• MATERIAL FOR THIS EXERCISE:
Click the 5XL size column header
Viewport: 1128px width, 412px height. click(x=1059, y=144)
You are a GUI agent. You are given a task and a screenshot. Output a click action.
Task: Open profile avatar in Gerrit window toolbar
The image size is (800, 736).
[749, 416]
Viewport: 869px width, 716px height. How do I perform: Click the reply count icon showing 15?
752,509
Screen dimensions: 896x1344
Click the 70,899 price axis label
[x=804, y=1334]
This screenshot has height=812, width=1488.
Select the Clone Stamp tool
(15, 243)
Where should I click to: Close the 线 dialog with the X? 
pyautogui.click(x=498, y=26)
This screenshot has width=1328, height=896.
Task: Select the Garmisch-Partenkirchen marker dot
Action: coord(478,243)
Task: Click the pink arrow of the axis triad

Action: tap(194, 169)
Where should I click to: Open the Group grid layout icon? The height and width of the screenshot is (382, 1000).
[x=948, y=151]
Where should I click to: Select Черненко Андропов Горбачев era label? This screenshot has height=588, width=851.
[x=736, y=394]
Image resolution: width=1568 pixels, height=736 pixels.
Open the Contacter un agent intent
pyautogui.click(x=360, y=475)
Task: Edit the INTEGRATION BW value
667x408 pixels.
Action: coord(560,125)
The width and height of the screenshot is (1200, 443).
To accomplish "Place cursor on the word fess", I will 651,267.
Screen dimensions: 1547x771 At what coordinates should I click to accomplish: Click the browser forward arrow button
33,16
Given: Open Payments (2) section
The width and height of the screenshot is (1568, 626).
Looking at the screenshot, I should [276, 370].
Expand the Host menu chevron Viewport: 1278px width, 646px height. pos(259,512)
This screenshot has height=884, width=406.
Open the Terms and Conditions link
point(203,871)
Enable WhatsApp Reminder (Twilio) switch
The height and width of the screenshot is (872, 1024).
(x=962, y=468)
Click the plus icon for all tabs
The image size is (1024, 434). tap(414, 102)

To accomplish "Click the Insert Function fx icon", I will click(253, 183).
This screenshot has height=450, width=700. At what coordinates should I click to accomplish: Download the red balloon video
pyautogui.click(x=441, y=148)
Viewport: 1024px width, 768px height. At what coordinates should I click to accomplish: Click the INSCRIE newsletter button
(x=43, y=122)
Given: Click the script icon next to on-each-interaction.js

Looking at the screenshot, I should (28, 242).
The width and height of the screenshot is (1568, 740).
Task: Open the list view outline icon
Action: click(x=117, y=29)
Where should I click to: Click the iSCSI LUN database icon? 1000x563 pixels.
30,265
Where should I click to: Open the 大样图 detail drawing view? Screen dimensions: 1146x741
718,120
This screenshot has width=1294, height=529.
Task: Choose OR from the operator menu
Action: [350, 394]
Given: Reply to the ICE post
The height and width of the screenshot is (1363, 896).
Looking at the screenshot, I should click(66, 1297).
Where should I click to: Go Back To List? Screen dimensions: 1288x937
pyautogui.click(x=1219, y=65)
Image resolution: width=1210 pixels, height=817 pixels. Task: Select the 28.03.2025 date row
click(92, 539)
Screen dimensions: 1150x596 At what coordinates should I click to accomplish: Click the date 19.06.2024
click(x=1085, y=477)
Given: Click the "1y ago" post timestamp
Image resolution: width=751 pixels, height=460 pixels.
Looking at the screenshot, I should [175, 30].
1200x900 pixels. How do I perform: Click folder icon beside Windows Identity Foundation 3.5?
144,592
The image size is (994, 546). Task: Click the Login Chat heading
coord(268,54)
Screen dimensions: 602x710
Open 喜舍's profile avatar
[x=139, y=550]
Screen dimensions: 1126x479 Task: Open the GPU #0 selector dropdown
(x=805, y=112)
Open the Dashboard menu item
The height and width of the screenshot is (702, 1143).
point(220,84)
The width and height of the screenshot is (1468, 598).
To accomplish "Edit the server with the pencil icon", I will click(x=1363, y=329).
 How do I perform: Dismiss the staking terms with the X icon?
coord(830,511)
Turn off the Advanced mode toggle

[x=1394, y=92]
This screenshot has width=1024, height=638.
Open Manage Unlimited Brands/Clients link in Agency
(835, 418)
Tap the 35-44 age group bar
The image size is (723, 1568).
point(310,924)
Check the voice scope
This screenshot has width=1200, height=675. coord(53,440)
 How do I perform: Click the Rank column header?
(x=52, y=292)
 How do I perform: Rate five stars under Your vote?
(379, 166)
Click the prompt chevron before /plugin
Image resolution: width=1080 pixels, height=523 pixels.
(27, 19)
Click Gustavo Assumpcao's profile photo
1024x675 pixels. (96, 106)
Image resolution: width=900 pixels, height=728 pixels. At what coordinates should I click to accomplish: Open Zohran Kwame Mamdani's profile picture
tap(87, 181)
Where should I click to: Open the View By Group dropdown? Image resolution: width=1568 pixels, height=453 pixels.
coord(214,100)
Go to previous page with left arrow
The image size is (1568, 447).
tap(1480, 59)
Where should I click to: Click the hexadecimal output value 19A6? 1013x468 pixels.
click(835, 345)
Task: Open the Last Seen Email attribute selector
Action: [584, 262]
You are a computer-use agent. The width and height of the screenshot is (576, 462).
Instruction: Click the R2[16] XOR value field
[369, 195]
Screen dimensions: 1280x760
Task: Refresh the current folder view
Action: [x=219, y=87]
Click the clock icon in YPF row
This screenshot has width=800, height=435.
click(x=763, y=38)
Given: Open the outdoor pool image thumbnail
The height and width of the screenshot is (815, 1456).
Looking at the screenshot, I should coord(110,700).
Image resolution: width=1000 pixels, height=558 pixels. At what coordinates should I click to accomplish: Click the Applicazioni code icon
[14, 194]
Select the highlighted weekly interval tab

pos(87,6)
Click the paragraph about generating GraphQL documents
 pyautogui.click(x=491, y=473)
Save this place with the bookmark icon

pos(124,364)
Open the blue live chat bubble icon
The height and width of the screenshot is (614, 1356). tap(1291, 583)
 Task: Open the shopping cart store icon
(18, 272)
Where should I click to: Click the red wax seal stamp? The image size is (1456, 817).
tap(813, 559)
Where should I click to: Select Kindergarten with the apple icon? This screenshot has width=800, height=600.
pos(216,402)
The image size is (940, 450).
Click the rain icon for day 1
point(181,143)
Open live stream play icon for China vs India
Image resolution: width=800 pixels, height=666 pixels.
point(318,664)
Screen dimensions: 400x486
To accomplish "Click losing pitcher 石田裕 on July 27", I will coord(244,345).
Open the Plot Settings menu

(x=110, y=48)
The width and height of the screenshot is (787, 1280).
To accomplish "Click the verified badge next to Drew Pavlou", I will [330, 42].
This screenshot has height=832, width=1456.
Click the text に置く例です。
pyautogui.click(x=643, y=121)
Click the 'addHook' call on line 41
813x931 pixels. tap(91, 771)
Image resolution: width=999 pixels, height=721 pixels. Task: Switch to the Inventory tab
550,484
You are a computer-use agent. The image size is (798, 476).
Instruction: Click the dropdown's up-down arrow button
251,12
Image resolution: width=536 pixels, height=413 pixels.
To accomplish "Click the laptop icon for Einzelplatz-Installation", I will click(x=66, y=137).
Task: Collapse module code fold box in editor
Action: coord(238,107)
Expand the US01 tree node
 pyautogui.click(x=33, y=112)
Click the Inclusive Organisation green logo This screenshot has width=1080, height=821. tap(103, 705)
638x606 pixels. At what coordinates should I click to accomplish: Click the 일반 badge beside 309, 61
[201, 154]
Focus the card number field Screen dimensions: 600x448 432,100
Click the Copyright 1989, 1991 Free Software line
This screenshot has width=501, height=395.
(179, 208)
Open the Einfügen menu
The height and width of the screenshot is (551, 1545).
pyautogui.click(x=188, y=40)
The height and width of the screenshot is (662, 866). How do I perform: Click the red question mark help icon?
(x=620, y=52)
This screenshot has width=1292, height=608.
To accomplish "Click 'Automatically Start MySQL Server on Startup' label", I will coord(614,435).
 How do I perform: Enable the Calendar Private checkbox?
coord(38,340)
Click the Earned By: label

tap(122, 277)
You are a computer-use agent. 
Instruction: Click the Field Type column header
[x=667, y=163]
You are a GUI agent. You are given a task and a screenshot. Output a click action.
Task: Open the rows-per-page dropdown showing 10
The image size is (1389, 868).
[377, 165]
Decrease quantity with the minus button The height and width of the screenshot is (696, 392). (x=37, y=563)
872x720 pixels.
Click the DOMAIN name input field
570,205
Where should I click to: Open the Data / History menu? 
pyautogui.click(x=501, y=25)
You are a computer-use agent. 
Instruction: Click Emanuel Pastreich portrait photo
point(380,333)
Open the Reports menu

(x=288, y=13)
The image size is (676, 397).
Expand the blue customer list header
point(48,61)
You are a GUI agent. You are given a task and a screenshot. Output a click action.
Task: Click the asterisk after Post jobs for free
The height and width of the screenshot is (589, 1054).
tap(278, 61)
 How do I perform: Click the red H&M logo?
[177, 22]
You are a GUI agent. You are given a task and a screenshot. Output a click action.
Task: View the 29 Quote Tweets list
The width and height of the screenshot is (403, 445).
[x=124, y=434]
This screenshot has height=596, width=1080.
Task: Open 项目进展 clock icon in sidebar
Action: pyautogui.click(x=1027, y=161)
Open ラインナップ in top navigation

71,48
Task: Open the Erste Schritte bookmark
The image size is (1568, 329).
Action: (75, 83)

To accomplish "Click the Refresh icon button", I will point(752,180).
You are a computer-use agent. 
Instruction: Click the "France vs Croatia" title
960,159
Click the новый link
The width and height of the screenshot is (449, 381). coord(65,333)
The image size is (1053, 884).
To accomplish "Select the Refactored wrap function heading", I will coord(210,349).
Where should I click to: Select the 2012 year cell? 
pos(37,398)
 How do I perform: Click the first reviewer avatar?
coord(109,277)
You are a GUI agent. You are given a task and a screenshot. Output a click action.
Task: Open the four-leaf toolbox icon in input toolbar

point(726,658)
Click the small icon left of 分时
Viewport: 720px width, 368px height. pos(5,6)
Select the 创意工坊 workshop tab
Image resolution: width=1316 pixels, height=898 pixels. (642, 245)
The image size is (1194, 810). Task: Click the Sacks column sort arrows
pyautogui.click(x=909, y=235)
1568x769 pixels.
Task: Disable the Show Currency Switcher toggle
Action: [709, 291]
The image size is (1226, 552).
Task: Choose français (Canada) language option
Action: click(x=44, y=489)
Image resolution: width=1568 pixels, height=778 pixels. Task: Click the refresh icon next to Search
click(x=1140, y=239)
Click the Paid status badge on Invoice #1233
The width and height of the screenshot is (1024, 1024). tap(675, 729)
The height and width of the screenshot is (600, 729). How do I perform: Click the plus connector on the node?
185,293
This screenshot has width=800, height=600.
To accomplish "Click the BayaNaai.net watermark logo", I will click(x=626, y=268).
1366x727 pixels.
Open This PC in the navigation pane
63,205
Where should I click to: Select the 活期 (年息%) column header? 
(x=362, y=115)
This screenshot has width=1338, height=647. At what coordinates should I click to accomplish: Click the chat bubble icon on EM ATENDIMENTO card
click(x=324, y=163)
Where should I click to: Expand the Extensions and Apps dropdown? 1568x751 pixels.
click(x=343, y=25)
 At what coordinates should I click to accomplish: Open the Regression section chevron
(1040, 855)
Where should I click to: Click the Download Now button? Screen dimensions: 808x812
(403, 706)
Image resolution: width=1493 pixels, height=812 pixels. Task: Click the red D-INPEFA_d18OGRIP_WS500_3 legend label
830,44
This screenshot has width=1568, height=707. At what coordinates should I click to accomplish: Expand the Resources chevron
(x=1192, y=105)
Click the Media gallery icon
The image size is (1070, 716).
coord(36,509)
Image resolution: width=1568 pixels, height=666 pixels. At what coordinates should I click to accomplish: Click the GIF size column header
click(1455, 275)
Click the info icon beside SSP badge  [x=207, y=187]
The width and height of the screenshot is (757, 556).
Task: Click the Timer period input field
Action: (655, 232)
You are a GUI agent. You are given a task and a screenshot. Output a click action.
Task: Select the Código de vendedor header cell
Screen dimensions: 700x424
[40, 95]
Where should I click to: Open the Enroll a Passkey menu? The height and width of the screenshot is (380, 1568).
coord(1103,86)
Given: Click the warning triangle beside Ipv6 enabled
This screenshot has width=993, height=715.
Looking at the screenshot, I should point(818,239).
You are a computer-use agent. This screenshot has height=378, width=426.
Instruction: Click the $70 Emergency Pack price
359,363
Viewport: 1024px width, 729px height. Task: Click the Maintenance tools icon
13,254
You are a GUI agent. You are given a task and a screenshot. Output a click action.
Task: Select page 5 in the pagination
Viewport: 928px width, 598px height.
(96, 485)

• WHAT YOU WILL DO: Start at the line with "Screen dimensions: 700x424". Give that line and every line after it again, word for word, through the last line above.

• RESULT:
Screen dimensions: 700x424
[40, 95]
Where should I click to: Open the Enroll a Passkey menu? The height and width of the screenshot is (380, 1568).
coord(1103,86)
Given: Click the warning triangle beside Ipv6 enabled
This screenshot has width=993, height=715.
Looking at the screenshot, I should point(818,239).
You are a computer-use agent. This screenshot has height=378, width=426.
Instruction: Click the $70 Emergency Pack price
359,363
Viewport: 1024px width, 729px height. Task: Click the Maintenance tools icon
13,254
You are a GUI agent. You are given a task and a screenshot. Output a click action.
Task: Select page 5 in the pagination
Viewport: 928px width, 598px height.
(96, 485)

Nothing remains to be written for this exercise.